8 of 194 comments (clear)

  1. This is amazingly retarded by Anonymous Coward · · Score: 5, Insightful

    What kind of dumb fuck thought this was a good idea? Fire every idiot involved in this decision immediately, as they have collectively proven to be pants shitting retarded, even by Silicon Valley diversity hire standards.

    1. Re:This is amazingly retarded by gweihir · · Score: 4, Insightful

      It is _Facebook_. Anybody working there has already exhibited exceptionally bad judgement.

      --
      Most ACs are not even worth the keystrokes to insult them. Be generically insulted by this and ignored otherwise.
    2. Re: This is amazingly retarded by taustin · · Score: 3, Insightful

      I declined and won't ever give them money.

      ITYM "I won't ever give them my money." Every time you use FB, you give them money from the advertisers.

      Remember, you're not the customer, you're the product. Which is why they want to scan through your private email, so they can target their ads more precisely (or at least claim they do).

      You know, the same way Google does with Gmail.

  2. I'm sorry but... by Anonymous Coward · · Score: 2, Insightful

    If you still use Facebook.
    *Point*
    *Laugh*

    If your business uses Facebook.
    *Point*
    *Laugh*
    *Do business elsewhere*

  3. Email Verification by laie_techie · · Score: 4, Insightful

    What happened to just sending a verification code to the email to verify that you have access to it? I would never give a password to a 3rd party. And to iterate, I would never give my password to any employee of my email provider either.

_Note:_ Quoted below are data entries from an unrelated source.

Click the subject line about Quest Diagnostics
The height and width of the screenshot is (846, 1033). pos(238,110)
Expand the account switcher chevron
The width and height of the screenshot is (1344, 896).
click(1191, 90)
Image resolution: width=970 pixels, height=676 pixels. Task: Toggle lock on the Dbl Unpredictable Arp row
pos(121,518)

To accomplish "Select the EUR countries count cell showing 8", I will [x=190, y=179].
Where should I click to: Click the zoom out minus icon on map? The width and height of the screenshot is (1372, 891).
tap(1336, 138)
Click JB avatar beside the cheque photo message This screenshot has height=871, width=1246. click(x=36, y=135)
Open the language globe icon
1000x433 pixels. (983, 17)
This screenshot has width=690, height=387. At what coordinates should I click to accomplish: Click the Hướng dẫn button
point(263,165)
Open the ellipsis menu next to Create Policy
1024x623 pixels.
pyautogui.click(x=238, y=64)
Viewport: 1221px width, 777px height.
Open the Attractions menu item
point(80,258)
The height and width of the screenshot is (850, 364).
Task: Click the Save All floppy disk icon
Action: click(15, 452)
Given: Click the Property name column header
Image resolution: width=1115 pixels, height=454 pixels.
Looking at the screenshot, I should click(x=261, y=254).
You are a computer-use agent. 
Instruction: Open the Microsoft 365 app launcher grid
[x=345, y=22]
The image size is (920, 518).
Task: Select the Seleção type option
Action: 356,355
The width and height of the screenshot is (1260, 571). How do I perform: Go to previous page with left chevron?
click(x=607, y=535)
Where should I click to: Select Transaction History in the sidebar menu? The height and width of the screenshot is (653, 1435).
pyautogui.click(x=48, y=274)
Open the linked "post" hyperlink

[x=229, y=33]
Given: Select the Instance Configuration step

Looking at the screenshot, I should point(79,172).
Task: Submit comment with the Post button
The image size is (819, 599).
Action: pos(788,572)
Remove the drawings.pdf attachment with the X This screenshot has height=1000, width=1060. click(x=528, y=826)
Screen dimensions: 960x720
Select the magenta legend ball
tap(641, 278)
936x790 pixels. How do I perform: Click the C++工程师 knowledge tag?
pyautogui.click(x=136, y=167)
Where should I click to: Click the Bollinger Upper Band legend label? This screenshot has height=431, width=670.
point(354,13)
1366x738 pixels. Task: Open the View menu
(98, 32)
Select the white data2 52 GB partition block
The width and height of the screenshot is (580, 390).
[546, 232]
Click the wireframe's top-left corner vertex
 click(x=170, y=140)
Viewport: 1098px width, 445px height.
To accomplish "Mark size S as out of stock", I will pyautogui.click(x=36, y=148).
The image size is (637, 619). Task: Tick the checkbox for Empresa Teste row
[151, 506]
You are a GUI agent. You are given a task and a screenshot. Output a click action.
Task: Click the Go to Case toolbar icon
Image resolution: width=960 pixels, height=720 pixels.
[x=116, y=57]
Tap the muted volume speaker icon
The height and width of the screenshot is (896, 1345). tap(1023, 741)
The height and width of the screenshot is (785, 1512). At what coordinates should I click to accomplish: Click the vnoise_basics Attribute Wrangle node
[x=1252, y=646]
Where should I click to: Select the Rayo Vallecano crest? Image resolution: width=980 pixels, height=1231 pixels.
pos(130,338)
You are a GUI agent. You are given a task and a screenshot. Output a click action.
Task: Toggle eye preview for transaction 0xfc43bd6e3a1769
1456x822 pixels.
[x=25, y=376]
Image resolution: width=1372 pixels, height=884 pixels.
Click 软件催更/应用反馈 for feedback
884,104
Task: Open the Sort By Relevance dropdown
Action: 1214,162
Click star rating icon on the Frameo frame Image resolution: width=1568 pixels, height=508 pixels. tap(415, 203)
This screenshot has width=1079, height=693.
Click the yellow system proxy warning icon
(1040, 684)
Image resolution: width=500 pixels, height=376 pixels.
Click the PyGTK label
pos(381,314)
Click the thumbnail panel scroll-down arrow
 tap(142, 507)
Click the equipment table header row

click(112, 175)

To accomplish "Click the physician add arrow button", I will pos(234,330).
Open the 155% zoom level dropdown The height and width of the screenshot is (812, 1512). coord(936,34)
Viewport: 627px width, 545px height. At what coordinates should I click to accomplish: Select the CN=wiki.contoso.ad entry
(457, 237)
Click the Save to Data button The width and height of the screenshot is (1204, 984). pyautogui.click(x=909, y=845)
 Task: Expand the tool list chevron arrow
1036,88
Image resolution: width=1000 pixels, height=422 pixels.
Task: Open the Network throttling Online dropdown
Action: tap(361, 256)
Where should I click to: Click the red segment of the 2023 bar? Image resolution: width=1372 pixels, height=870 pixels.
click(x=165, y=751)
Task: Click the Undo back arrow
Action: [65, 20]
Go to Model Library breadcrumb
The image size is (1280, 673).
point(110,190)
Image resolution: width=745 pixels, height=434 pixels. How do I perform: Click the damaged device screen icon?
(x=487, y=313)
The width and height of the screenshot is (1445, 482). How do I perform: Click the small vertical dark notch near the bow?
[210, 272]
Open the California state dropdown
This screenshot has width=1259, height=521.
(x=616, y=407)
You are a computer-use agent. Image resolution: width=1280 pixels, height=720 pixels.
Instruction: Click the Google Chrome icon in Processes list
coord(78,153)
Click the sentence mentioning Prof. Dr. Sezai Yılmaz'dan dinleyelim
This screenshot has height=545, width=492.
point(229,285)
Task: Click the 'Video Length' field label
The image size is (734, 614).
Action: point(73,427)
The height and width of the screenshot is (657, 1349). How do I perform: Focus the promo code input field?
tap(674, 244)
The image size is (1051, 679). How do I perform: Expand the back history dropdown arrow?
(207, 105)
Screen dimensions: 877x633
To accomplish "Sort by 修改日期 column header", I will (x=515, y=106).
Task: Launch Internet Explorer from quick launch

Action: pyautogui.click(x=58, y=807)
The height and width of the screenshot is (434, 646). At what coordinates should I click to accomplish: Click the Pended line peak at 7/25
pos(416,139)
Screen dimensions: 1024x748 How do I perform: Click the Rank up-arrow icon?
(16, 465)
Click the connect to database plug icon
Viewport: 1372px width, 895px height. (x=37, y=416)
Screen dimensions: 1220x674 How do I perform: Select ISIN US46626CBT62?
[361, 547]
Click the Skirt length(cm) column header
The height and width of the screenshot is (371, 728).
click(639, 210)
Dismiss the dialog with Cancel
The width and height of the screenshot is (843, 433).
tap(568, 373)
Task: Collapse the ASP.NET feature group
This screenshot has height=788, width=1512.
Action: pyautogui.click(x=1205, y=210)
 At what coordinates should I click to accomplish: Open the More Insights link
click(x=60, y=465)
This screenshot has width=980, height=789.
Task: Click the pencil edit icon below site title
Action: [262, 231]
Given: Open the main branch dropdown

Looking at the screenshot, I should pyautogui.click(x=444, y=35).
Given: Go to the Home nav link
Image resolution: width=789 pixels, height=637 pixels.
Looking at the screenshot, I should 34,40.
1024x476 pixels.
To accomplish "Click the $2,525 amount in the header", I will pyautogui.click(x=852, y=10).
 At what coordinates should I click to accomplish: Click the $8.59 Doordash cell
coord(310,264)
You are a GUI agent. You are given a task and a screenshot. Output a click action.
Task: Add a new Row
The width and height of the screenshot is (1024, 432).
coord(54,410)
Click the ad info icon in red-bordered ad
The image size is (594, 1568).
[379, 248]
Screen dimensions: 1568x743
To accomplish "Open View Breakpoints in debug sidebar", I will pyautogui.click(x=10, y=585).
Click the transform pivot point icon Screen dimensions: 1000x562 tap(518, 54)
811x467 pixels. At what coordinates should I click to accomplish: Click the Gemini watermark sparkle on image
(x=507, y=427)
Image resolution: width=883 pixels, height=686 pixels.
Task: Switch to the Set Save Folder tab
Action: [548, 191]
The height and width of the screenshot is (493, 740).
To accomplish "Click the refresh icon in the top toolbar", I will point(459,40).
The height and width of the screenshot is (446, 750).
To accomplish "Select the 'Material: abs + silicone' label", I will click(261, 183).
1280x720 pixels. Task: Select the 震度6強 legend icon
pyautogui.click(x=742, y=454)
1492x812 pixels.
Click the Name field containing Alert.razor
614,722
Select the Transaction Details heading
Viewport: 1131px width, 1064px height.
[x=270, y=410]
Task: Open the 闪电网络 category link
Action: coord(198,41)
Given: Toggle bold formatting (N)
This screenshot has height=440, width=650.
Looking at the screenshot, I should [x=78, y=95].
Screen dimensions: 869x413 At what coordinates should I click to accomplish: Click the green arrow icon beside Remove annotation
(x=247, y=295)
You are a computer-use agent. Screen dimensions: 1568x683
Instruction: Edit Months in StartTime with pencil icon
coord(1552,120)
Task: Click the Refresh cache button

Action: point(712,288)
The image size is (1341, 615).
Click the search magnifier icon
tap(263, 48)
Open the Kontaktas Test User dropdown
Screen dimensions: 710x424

  4. Re:You know how IT looks at users? by flippy · · Score: 3, Insightful

    I couldn't care less if "Facebook never gets your password". It would pass through their servers, and that's simply unacceptable to me. If they ever asked me to do that, I'd shut down my account in a heartbeat. For the record, I am both an IT and security professional. This is Facebook, people, not critical national security infrastructure. There is not, never has been, and never will be a need for them to have that level of information.

  5. I drew the line by Grand+Facade · · Score: 5, Insightful

    When Facebook demanded legal proof of my name.
    They locked me out of my account.
    That was years ago, and I don't regret refusing disclosure.

    --
    Rick B.
  6. Re:To every rule, an exception by TigerPlish · · Score: 3, Insightful

    even Apple reads emails now to determine a Trust Score[0]) would normally be more guarded.

    Even in the /. article about that it was said that what apple does is see how many emails and calls are made from the device to detect sudden changes in usage that could signal a compromised device -- not that they're reading your mail.

    I'm not saying they're not, but what I'm saying is don't say things in a way that gives the wrong impression. This is how rumors and half-truths get started.

    --
    The "Civilized World" jumped the shark ca. 1973.